YOUR SOLIN GENERATED RECIPE
Grilled Chicken Salad with Roasted Sweet Potato and Fresh Greens
A light and refreshing salad that pairs tender grilled chicken with roasted sweet potato cubes, crisp mixed greens, and juicy cherry tomatoes, all lightly tossed with creamy avocado and finished with a tangy balsamic dressing. This dish offers a perfect balance of flavors and textures while keeping the meal lean and energizing.
INGREDIENTS
1.5 oz Grilled Chicken Breast
0.5 medium Sweet Potato (roasted)
1 cup Mixed Greens
0.5 cup Cherry Tomatoes (halved)
1/8 medium Avocado
1 tbsp Extra Virgin Olive Oil
1 tbsp Balsamic Vinegar
PREPARATION
Preheat your oven to 400°F. Cube the sweet potato and toss with a pinch of salt, pepper, and a drizzle of olive oil. Spread on a baking sheet and roast for 20-25 minutes until tender and slightly caramelized.
Season the chicken breast lightly with your favorite herbs and grill it until fully cooked. Once cooled, slice into thin strips.

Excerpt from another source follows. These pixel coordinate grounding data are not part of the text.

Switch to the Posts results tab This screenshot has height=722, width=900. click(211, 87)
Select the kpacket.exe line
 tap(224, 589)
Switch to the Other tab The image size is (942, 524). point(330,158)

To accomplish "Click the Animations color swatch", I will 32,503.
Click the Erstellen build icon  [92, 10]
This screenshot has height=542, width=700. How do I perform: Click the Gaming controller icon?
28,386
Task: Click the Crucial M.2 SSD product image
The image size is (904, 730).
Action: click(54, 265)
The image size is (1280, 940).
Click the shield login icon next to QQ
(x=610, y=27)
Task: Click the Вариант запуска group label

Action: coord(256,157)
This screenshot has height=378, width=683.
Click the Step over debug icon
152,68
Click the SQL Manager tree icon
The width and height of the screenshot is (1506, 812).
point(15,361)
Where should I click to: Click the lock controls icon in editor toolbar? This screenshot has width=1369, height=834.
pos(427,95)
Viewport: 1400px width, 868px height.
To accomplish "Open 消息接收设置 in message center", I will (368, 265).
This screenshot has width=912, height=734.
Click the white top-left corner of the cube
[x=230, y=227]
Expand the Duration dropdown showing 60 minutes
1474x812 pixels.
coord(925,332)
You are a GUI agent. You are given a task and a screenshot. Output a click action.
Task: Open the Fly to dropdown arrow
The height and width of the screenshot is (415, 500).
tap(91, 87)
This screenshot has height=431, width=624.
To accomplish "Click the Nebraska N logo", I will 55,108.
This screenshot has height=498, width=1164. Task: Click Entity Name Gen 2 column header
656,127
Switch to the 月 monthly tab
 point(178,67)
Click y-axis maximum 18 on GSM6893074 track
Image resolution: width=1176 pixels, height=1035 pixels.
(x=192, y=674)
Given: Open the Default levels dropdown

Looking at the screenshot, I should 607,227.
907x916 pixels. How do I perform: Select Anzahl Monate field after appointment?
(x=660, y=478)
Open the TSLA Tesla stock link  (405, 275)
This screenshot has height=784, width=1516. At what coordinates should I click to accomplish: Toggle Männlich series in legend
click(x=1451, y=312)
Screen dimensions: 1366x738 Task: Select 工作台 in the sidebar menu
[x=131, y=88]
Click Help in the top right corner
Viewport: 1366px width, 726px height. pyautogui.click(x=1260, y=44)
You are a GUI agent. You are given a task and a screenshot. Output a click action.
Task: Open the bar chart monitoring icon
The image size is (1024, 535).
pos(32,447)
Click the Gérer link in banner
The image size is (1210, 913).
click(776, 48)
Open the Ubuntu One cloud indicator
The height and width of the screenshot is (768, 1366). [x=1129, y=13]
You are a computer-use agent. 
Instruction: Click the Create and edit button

In a large bowl, combine the mixed greens and halved cherry tomatoes.
Add the roasted sweet potato cubes and grilled chicken strips to the salad.
Gently toss in sliced avocado. Drizzle the extra virgin olive oil and balsamic vinegar over the salad.
Toss lightly to mix all flavors and serve immediately.